227 Mass. 336

November 21, 1916 - June 1, 1917

Middlesex County


Interstate Commerce. Jurisdiction.

The courts of this Commonwealth have no jurisdiction of an action involving the construction of a tariff filed by a railroad corporation with the interstate commerce commission until such construction has been passed upon and determined by the commission. Following Loomis v. Lehigh Valley Railroad, 240 U. S. 43.

Objection to the jurisdiction of the court over the subject matter of an action may be taken at any stage of the proceedings. In the present case an objection to the jurisdiction of the court was taken for the first time at the argument before the full court.

CONTRACT to recover back certain sums of money paid by the plaintiff to the defendant upon shipments of goods consigned to the plaintiff over the defendant's railroad. Writ dated August 14, 1914.

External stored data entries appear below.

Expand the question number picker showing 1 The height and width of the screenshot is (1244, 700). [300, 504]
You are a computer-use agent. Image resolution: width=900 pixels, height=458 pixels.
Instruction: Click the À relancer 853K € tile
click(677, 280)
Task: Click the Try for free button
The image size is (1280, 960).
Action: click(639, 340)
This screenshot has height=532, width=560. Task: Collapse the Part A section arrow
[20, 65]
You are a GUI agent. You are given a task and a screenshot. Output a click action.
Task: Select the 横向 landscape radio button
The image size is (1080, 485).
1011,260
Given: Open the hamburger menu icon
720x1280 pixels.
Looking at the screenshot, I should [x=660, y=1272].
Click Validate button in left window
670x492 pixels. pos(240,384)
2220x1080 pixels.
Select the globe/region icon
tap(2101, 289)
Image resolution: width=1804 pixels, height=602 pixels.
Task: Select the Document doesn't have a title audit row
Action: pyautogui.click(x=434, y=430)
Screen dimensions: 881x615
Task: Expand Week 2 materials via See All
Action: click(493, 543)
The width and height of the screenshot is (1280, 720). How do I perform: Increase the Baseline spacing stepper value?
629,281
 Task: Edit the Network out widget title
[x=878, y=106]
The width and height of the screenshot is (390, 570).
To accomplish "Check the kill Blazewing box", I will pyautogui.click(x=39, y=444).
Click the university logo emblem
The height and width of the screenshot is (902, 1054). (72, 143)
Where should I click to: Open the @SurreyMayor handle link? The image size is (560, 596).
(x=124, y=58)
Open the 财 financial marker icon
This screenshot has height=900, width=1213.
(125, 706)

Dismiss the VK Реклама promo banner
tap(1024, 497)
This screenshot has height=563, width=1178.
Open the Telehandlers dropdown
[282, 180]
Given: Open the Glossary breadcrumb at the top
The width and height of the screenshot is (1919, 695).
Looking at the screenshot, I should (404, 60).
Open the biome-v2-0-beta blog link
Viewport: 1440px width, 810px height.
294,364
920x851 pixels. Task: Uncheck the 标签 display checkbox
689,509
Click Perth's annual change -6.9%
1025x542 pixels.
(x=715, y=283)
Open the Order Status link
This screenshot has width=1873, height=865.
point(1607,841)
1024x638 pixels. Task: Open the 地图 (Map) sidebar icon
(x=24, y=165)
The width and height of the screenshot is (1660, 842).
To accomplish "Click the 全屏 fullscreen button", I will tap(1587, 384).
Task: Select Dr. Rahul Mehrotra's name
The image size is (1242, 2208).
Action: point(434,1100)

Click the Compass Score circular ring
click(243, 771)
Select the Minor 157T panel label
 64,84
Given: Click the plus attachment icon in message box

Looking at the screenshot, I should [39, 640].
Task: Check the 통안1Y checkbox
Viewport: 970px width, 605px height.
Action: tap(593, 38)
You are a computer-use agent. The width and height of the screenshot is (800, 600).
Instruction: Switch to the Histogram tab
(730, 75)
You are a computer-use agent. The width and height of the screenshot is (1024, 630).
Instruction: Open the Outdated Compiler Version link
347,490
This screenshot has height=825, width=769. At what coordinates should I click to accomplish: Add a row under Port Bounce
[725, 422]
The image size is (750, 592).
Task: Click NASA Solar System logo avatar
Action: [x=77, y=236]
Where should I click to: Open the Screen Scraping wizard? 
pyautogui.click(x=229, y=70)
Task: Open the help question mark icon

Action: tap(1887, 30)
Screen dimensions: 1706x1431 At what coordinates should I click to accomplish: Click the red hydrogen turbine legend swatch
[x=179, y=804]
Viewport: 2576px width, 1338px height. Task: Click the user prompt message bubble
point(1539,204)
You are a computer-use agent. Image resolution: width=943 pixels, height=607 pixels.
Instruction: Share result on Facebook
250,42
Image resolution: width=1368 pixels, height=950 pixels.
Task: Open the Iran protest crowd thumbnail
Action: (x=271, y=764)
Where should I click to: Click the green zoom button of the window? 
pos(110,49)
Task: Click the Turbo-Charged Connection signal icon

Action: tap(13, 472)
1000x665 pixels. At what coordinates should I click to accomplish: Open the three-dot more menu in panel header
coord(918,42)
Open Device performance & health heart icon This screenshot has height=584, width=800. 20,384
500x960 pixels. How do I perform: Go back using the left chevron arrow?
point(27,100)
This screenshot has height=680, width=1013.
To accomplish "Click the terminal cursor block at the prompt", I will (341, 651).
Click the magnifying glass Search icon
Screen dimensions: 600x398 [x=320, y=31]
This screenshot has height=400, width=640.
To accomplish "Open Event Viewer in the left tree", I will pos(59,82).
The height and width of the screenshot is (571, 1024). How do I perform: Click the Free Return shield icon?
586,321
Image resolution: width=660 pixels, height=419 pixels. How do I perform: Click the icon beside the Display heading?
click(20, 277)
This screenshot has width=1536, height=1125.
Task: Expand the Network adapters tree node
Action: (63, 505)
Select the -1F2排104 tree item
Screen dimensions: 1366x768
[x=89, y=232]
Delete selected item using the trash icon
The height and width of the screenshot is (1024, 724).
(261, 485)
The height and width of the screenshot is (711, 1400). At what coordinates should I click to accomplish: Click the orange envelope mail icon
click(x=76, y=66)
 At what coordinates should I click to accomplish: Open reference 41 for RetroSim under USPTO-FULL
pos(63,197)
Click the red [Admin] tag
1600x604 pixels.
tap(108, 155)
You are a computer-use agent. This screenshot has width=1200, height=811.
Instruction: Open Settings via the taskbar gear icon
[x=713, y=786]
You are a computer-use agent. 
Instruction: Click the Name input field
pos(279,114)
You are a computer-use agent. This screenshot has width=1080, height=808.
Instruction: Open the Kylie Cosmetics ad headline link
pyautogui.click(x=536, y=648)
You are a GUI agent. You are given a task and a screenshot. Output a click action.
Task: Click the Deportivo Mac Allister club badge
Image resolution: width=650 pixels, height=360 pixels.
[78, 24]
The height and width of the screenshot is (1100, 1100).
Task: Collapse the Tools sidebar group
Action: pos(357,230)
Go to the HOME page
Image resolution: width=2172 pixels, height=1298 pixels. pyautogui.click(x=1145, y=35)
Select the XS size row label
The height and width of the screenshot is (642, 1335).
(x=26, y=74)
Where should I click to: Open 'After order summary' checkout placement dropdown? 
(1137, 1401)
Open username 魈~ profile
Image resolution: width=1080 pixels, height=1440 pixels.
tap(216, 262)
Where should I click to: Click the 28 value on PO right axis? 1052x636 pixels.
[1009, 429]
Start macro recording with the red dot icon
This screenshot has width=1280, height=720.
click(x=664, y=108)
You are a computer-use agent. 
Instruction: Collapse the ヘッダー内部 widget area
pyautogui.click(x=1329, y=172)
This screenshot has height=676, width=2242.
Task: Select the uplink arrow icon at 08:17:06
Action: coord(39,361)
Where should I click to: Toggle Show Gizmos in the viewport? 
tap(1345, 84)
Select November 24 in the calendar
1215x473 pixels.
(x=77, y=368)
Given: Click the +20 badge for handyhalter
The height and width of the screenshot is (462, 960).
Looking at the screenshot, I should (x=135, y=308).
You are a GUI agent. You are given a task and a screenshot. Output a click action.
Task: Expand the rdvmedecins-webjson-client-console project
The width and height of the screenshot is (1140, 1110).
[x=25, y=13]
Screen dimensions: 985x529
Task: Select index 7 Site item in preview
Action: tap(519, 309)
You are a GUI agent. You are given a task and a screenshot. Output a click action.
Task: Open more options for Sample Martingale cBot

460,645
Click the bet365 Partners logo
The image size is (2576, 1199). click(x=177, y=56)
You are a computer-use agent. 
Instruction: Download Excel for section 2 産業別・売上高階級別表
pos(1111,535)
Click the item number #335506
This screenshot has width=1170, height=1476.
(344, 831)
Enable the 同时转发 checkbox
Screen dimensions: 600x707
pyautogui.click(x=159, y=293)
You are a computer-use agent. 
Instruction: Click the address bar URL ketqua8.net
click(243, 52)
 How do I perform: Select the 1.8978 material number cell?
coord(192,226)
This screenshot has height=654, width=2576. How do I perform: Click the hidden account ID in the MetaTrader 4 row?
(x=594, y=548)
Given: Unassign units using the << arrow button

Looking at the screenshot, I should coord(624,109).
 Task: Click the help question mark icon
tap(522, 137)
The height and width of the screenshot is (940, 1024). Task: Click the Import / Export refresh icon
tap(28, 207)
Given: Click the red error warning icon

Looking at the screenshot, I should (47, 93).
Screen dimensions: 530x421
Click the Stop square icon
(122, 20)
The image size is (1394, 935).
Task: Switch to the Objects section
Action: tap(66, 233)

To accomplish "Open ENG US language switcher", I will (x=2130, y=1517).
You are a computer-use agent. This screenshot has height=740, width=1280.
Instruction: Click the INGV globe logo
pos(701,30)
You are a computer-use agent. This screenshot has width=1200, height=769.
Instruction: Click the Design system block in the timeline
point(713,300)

In the Superior Court the case was tried before Keating, J. At the trial the plaintiff read the auditor's report and rested. Thereupon the defendant rested. The defendant asked for certain rulings, which were refused by the judge. The judge ordered the jury to return a verdict for the plaintiff in the sum of $1,255 in accordance with the finding of the auditor. The defendant alleged exceptions.

R. L. c. 173, § 118, is as follows: "A judgment shall not be arrested for a cause existing before the verdict, unless such cause affects the jurisdiction of the court. After the defendant has appeared and answered to the merits of the action, no defect in the writ or other process by which he has been brought before the court, or in the service thereof, shall be considered to affect the jurisdiction of the court."

J. M. O'Donoghue, (F. N. Wier with him,) for the defendant.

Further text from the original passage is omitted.